EXERCISE DESCRIPTION: Print the material below without any change, starting at the line that contains "Describe the element at coordinates (645, 281)" and ending at the line that contains "coordinates (40, 248).", with both of those lines included.
-- DATA RECORDS start --
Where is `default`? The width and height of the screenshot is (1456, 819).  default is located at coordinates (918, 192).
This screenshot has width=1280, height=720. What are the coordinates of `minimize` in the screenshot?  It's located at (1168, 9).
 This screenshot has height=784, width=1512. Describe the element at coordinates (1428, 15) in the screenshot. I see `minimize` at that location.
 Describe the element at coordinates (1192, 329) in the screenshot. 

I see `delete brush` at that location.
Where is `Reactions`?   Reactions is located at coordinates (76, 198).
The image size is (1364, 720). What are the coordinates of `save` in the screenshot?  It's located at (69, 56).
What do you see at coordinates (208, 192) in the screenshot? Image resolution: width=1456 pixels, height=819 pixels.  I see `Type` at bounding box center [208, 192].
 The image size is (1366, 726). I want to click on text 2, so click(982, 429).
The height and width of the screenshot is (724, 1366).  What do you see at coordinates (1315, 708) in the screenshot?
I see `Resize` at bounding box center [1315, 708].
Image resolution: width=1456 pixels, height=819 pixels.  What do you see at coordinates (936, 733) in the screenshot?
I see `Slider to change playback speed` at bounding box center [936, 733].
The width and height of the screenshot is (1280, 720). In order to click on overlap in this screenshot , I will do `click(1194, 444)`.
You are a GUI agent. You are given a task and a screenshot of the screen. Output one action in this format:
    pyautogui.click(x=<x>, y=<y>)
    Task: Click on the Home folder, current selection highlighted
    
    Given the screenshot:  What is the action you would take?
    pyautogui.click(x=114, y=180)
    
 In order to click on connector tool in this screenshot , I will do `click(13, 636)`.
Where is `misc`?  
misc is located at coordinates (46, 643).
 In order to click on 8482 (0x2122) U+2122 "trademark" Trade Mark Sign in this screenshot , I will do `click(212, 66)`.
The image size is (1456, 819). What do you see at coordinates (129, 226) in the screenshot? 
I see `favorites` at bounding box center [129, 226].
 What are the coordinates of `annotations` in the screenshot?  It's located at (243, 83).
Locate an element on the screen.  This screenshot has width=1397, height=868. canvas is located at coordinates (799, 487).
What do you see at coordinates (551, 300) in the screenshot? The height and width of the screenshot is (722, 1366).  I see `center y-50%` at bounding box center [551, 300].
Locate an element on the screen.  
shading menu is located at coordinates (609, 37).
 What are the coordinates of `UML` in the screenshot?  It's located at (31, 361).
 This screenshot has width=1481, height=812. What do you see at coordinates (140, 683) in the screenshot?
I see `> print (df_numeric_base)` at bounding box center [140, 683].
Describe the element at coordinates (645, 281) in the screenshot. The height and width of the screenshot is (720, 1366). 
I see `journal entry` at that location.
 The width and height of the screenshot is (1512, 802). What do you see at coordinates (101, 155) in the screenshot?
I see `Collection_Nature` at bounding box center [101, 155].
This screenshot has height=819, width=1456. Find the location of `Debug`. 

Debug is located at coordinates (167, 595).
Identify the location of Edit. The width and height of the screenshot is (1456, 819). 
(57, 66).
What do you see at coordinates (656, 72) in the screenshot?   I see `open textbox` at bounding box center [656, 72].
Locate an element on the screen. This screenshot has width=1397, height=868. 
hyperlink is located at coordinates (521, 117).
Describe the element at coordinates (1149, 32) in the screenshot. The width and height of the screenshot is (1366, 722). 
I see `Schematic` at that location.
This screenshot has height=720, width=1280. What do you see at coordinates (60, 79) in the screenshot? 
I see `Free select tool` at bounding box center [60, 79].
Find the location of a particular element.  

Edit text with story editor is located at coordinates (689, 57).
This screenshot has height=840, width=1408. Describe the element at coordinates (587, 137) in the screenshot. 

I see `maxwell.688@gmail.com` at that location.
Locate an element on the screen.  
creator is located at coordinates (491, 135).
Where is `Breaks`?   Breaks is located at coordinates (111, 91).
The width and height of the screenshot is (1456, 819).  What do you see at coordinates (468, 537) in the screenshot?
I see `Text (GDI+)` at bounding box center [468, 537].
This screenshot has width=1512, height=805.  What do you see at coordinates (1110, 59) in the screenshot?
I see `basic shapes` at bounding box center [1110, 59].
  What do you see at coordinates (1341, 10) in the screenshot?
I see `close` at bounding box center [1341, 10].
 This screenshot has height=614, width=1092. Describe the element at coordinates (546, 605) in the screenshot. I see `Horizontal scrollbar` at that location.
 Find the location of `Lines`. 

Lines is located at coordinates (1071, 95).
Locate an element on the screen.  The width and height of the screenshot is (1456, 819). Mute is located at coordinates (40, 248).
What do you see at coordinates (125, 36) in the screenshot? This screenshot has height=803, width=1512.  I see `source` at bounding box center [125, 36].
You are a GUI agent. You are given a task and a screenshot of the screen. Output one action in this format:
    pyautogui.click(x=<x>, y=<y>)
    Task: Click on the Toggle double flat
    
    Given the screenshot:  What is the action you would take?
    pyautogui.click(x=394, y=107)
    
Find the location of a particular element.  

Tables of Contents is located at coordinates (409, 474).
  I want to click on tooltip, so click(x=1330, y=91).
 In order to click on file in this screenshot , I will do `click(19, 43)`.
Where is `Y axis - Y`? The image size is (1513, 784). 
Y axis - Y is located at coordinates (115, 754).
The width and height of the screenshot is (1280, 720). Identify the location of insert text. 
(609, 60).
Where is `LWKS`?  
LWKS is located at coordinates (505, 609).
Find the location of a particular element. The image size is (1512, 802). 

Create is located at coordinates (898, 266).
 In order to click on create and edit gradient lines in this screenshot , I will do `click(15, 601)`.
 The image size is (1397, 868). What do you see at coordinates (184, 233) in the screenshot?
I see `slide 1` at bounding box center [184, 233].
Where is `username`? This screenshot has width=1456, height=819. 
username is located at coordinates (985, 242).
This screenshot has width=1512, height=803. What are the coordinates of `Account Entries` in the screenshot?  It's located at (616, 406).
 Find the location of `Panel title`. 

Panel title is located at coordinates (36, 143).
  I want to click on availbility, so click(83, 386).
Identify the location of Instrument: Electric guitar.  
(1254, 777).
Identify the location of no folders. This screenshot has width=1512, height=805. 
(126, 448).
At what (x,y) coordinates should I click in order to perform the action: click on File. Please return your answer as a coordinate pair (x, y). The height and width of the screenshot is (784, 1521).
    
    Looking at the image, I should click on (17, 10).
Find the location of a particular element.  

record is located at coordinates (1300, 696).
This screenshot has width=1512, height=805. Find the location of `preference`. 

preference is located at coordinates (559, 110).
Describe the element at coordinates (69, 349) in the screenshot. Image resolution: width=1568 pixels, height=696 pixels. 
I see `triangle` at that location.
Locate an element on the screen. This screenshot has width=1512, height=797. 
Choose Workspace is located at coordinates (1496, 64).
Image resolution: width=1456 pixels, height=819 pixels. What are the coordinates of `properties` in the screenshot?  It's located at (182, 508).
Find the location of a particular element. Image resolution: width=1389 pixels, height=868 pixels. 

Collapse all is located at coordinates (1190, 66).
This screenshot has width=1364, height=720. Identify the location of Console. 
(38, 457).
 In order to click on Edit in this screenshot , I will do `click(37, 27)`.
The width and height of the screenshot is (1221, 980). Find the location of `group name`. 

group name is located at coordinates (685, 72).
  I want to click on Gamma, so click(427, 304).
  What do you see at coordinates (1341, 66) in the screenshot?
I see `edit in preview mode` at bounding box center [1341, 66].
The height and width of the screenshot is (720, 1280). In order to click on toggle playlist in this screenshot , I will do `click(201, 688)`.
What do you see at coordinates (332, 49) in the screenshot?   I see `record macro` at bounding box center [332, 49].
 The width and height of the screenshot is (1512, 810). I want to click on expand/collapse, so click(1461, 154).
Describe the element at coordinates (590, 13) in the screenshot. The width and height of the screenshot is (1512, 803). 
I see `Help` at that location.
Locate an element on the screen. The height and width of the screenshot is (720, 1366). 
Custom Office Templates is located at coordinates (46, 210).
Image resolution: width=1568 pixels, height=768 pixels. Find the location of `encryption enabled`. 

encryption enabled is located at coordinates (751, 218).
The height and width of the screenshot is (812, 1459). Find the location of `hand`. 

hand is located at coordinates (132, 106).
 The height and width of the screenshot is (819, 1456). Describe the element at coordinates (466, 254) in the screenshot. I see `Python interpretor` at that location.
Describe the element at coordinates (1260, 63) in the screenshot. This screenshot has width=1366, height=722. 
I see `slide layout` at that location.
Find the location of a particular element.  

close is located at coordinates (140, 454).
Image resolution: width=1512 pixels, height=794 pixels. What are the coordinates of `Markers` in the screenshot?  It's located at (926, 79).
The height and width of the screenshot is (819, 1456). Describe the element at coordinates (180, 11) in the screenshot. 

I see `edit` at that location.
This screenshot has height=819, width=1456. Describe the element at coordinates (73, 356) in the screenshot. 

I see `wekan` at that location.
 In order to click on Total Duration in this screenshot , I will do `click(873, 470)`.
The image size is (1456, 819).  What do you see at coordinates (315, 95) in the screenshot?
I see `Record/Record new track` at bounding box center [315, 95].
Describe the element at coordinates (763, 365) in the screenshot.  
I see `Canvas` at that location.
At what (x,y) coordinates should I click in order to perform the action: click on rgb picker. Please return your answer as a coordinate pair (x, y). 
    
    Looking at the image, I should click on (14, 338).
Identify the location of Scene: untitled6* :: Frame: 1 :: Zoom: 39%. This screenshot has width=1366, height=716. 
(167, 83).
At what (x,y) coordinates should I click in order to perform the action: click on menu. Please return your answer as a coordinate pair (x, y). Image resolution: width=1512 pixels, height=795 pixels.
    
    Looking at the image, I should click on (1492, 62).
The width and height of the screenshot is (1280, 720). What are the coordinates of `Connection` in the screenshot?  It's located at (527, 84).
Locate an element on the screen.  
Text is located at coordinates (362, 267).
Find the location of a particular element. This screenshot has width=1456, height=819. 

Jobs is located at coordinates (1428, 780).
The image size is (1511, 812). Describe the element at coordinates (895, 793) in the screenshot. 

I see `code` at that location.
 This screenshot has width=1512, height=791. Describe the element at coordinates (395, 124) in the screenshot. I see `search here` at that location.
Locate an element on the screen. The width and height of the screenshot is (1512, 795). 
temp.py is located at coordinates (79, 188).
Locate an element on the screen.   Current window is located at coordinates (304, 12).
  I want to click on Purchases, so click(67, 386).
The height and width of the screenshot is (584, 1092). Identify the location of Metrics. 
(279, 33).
-- DATA RECORDS end --
EXERCISE OUTPUT:
Describe the element at coordinates (645, 281) in the screenshot. The height and width of the screenshot is (720, 1366). 
I see `journal entry` at that location.
 The width and height of the screenshot is (1512, 802). What do you see at coordinates (101, 155) in the screenshot?
I see `Collection_Nature` at bounding box center [101, 155].
This screenshot has height=819, width=1456. Find the location of `Debug`. 

Debug is located at coordinates (167, 595).
Identify the location of Edit. The width and height of the screenshot is (1456, 819). 
(57, 66).
What do you see at coordinates (656, 72) in the screenshot?   I see `open textbox` at bounding box center [656, 72].
Locate an element on the screen. This screenshot has width=1397, height=868. 
hyperlink is located at coordinates (521, 117).
Describe the element at coordinates (1149, 32) in the screenshot. The width and height of the screenshot is (1366, 722). 
I see `Schematic` at that location.
This screenshot has height=720, width=1280. What do you see at coordinates (60, 79) in the screenshot? 
I see `Free select tool` at bounding box center [60, 79].
Find the location of a particular element.  

Edit text with story editor is located at coordinates (689, 57).
This screenshot has height=840, width=1408. Describe the element at coordinates (587, 137) in the screenshot. 

I see `maxwell.688@gmail.com` at that location.
Locate an element on the screen.  
creator is located at coordinates (491, 135).
Where is `Breaks`?   Breaks is located at coordinates (111, 91).
The width and height of the screenshot is (1456, 819).  What do you see at coordinates (468, 537) in the screenshot?
I see `Text (GDI+)` at bounding box center [468, 537].
This screenshot has width=1512, height=805.  What do you see at coordinates (1110, 59) in the screenshot?
I see `basic shapes` at bounding box center [1110, 59].
  What do you see at coordinates (1341, 10) in the screenshot?
I see `close` at bounding box center [1341, 10].
 This screenshot has height=614, width=1092. Describe the element at coordinates (546, 605) in the screenshot. I see `Horizontal scrollbar` at that location.
 Find the location of `Lines`. 

Lines is located at coordinates (1071, 95).
Locate an element on the screen.  The width and height of the screenshot is (1456, 819). Mute is located at coordinates (40, 248).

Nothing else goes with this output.